CITIZENSHIP STUDIES 30-LEVEL: LIFELONG LEARNING CITIZENS
Part A
Broad Area of Citizenship: Social Studies/History/Native Studies
High School Students will identify and examine the effects of inequity and conflict using Canadian and world history as content and context. They consider the impact of worldview in dealing with conflict and inequity (10); examine Canada’s reputation and role as a global citizen (20); and, consider the root causes of inequity and the challenges that multiple perspectives bring to resolving conflict (30).

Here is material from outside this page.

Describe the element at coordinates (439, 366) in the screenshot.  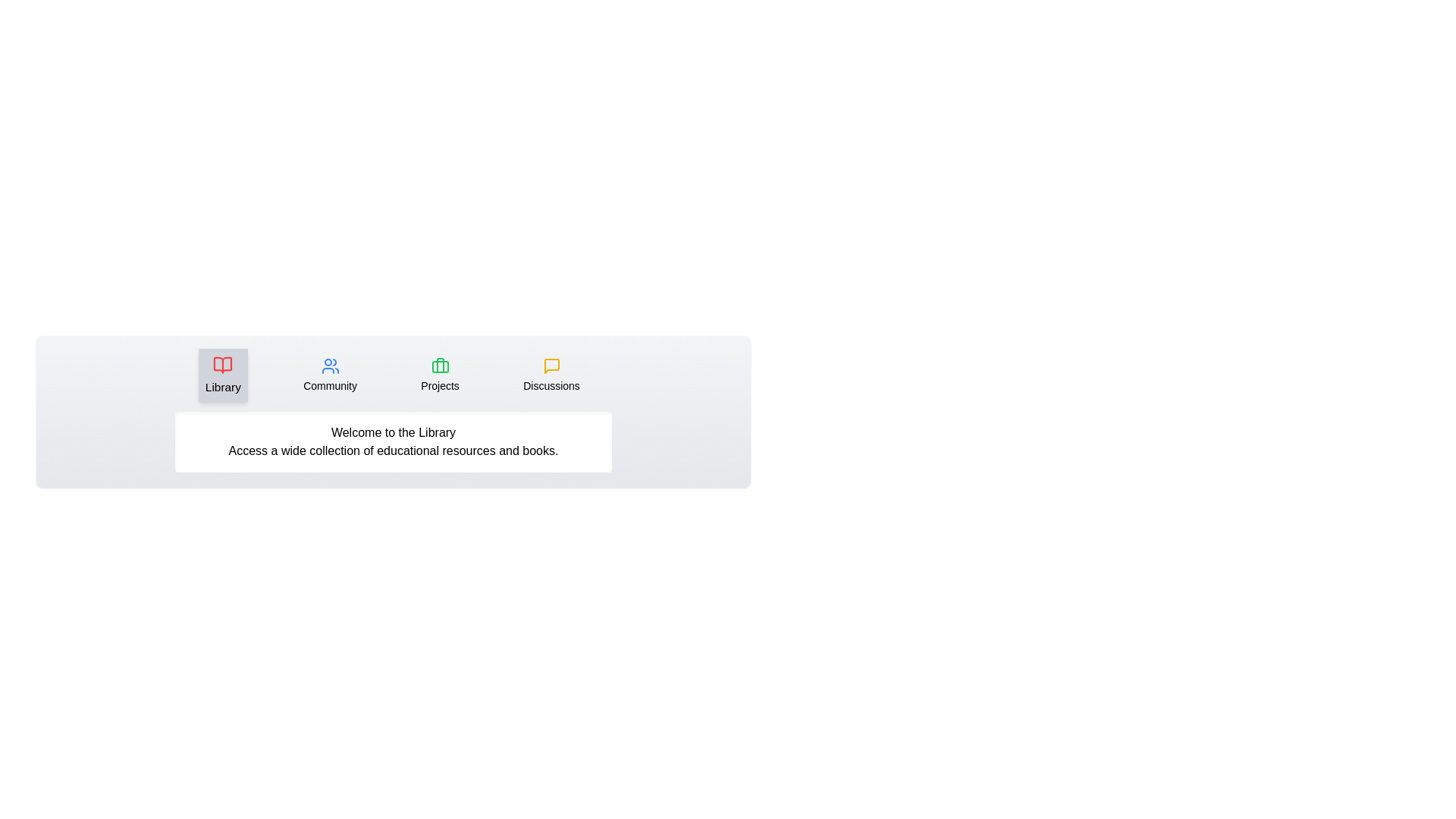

Throughout the study, students engage in critical and dialectical thinking in order to ensure that multiple perspectives, consistent with Canadian Indigenous communities and Canada’s multicultural policy are considered.
Overview and Desired Results of Citizenship Study
30
- Social Studies students will consider how evolving worldviews change our society (same sex marriage, assisted suicide, right to life, gender equality).
- History students will examine the evolution of our perspectives toward political, economic and social equality.
- Native Studies students will consider how current mechanisms influence approaches to resolution of inequity.
Enduring Understandings of Citizenship Study
- Injustices of today have roots in the past.
- Canadian society is challenged to manage the co-existence of diverse worldviews.
- Canadian citizens work to achieve a balance between rights and responsibilities through learning and action.
- Canadian society has inequities and elimination of these is beneficial for all Canadians.
- For each individual, becoming aware of racism in Canadian society is an evolutionary process and a precursor to change.
- As citizens of local, national, and global communities, Canadians are conscious, self-reflective, and critical of their own beliefs and actions and seek to make positive change.
- Citizens show flexibility of mind.
- Enduring understandings and questions stimulate thinking, guide the inquiry and are linked to outcomes.
- These questions point to the “big ideas’ in the area of inquiry and should be considered and reconsidered as the inquiry progresses.
- Deliberation of these understandings forms the evidence of learning at the end of study.
Knowledge and Skill Development
- The backgrounds of various human rights and social justice issues;
- Various forms of conflict and dispute resolution forums including a variety of negative examples of conflict resolution and their residual impact including: assimilation, annihilation, and segregation.
Students will:
- Critically seek and evaluate new information.
- Create a set of analytical filters through which students will assess and evaluate information.
- Recognize information gaps and refine necessary skills to obtain information and make informed decisions.
Essential Questions
- What does it mean to be a citizen?
- Why is there conflict between worldviews?
- What is required for conflicting worldviews to coexist?
- What range of responses have citizens used throughout history to respond to conflicting worldviews?
- How do engaged and respectful citizens respond to conflict in a modern democracy?
- How does an ethical and democratic society define and pursue justice?
- What issues and opportunities does Canada’s multi-cultural policy and affirmation of diversity create?
Saskatchewan Curriculum Concept Connections
The order in which they are listed suggests a general idea of the learning plan to follow.
Students will:
- Examine the impacts of differing worldviews on relevant social and historical issues;
- Examine political and societal structures to understand the history behind their current organization and understand how they contribute to contemporary inequities;
- Explore the current social issues that have an historical basis and continue to have an impact contemporary Canada;
- Consider the issues that arise from discrepancies of power and authority, economic disparity, and power inequities and the political and societal structures that support ongoing inequity;
- Trace the evolution of Canadian citizenship from the Canadian and global perspective; and,
- Consider the impact of diversity from a variety of governance and cultural perspectives and continue to explore approaches to conflict resolution.
- develop and apply the principles of dialectical thinking, dialectical examination and moral testing through exploration of local, regional, national, and global interdependence matters;
- critically seek and evaluate new information; and,
- recognize information gaps and refine necessary skills to obtain information and make informed decisions.